Roma, 4 febbraio 2026 – L’aggiornamento del paniere utilizzato dall’Istat per il calcolo dell’inflazione suscita critiche da parte dell’Unione Nazionale Consumatori (Unc), che denuncia l’insufficienza delle voci relative alla scuola. Secondo il presidente Massimiliano Dona, il paniere risulta incompleto e poco rappresentativo dei reali costi che le famiglie devono sostenere per l’istruzione dei propri figli.
Le critiche dell’Unc sul paniere scuola
Nel nuovo paniere Istat per il 2026, tra i prodotti scolastici sono stati inclusi il grembiule scolastico, gli album da disegno e la gomma da cancellare. Tuttavia, denunciano dall’Unc, mancano importanti voci come astucci, diari, squadre, compassi, pennarelli e pastelli, elementi fondamentali per la quotidianità scolastica. Ancora più sorprendente, secondo l’Unc, è la presenza dello zaino da campeggio nel paniere, mentre non sono considerati invece gli zaini e i trolley comunemente usati dagli studenti.

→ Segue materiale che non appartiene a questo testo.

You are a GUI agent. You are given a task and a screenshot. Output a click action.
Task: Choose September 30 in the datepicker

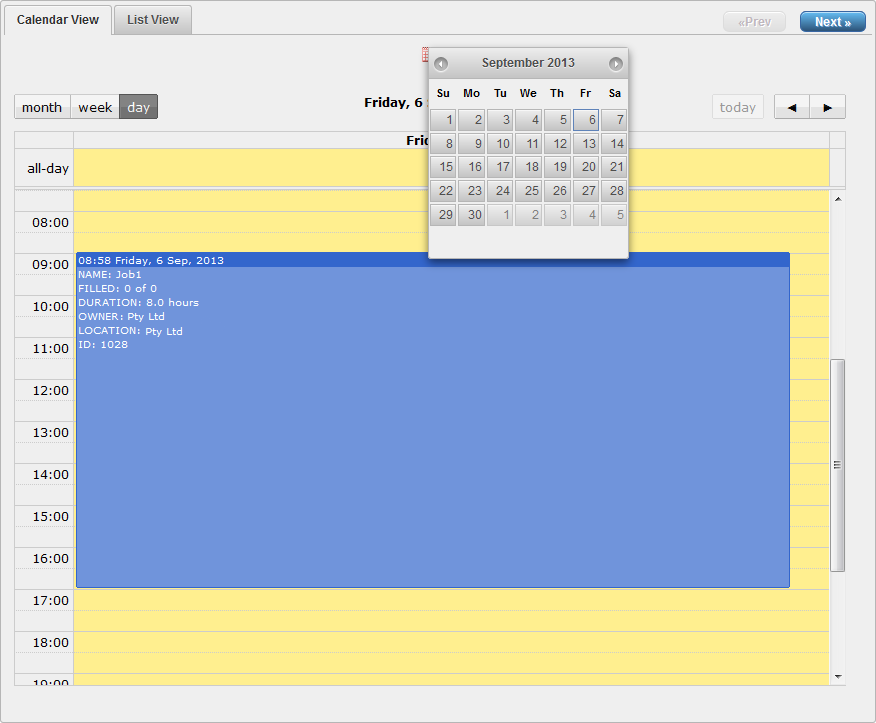[x=472, y=215]
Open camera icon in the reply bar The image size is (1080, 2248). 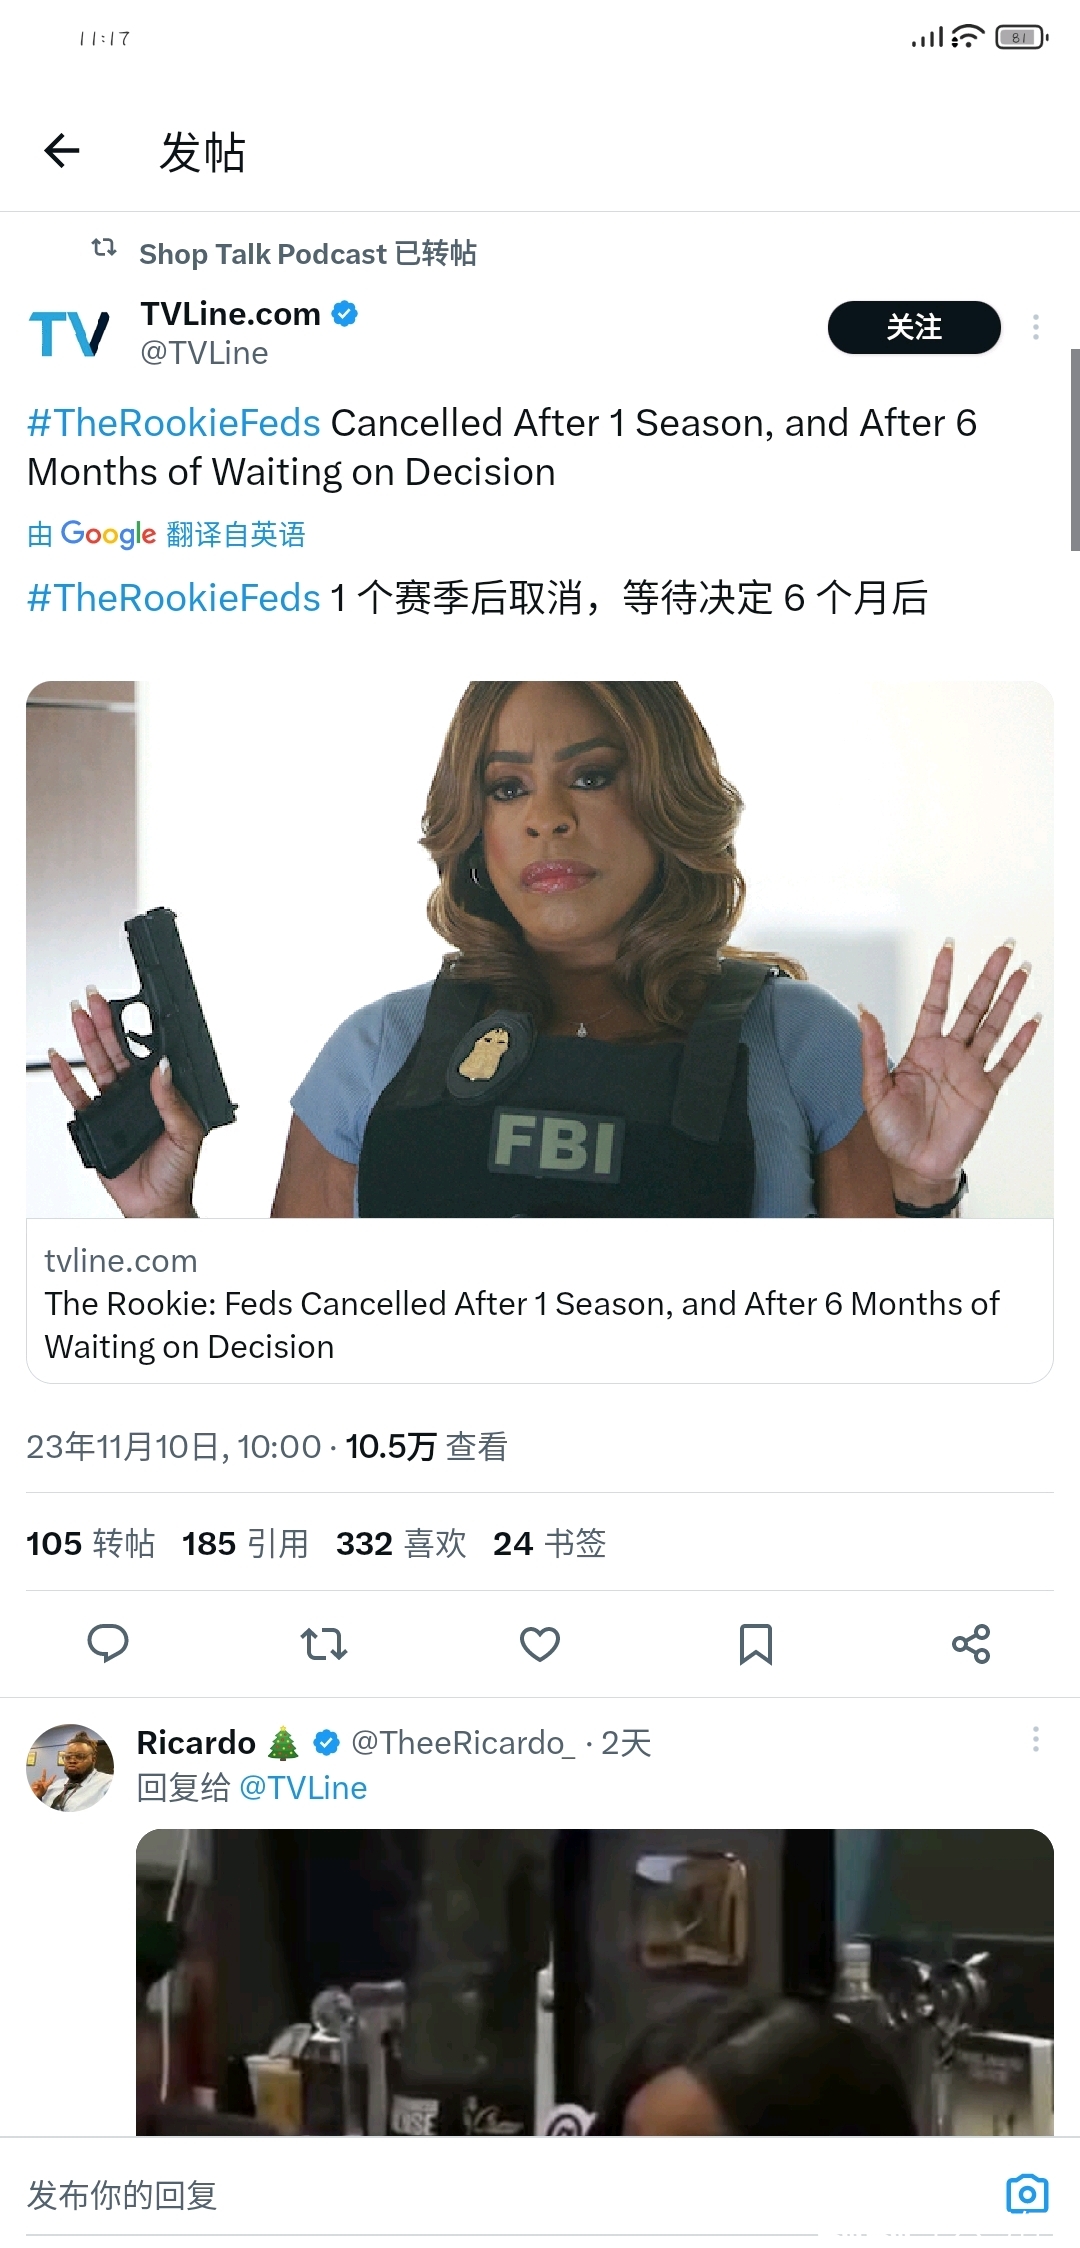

«Da anni chiediamo all’Istat di introdurre un indice specifico per il corredo scolastico nel suo complesso, così da misurare in modo più accurato quanto i rincari della scuola pesano sulle famiglie», afferma Dona. Tale richiesta nasce dalla necessità di fornire un quadro più dettagliato e realistico dell’inflazione legata a questo settore essenziale.
Un’altra criticità sollevata riguarda il livello di dettaglio e la frequenza di pubblicazione degli indici. L’Unc giudica del tutto inadeguato che vengano pubblicate variazioni di prezzo riferite a soli 392 segmenti di consumo, un numero ritenuto insufficiente per rilevare tempestivamente aumenti anomali, spesso fonte di preoccupazione pubblica. Per fare un paragone, nel 2025 il paniere comprendeva quasi 2.000 prodotti elementari, mentre ora si è scesi a 531 aggregati di prodotto, un «preoccupante passo indietro», conclude il presidente dell’Unc.
Novità e aggiornamenti del paniere Istat
L’Istat ha reso noto che l’aggiornamento del paniere tiene conto sia dell’evoluzione normativa e delle classificazioni, sia dei cambiamenti nei comportamenti di consumo delle famiglie italiane. Tra le principali novità introdotte nel 2026 figurano alcune categorie di prodotti e servizi finora non rilevati o poco rappresentati, come le uniformi scolastiche (compresi grembiuli per bambini e uniformi per ragazzi), gli accessori per l’abbigliamento (filati per maglia e uncinetto), i kit di videosorveglianza per la sicurezza domestica e il trasporto con ambulanze private.
Inoltre, sono stati aggiunti articoli per il campeggio e attività ricreative all’aperto, come tende e zaini da campeggio, così come un nuovo aggregato dedicato al software, che include antivirus e altri programmi, escludendo però i videogiochi. Sempre dal 2026, in base alle nuove disposizioni europee, l’Indice dei Prezzi al Consumo Armonizzato (Ipca) includerà anche i prezzi di giochi, lotterie e scommesse, servizi già considerati negli indici Nic e Foi. Un’altra importante innovazione riguarda l’adozione della nuova classificazione europea Ecoicop versione 2, articolata su quattro livelli gerarchici: 13 divisioni di spesa, 47 gruppi, 122 classi e 234 sottoclassi, che permette una maggiore granularità nella rilevazione dei prezzi.
Il lavoro dell’Istat
Sul fronte delle fonti, l’Istat ha integrato l’uso della banca dati dell’Ivass, l’Istituto per la Vigilanza sulle Assicurazioni, anche per il settore delle due ruote. Complessivamente, nel 2026 saranno utilizzate circa 27 milioni di quotazioni di prezzo per stimare l’inflazione, con la partecipazione di 80 comuni italiani che rappresentano l’84% della popolazione residente e altri 10 comuni che contribuiscono limitatamente con alcune tariffe comunali e servizi locali.
L’aggiornamento del paniere Istat mira a migliorare la rappresentatività della spesa delle famiglie italiane, ma le associazioni dei consumatori, come l’Unc, continuano a sottolineare le lacune soprattutto nel settore scolastico, chiedendo una revisione più approfondita e dettagliata che possa riflettere meglio i reali oneri sostenuti dalle famiglie. Nel frattempo, l’inflazione in Italia si attesta all’1,6% secondo gli ultimi dati disponibili.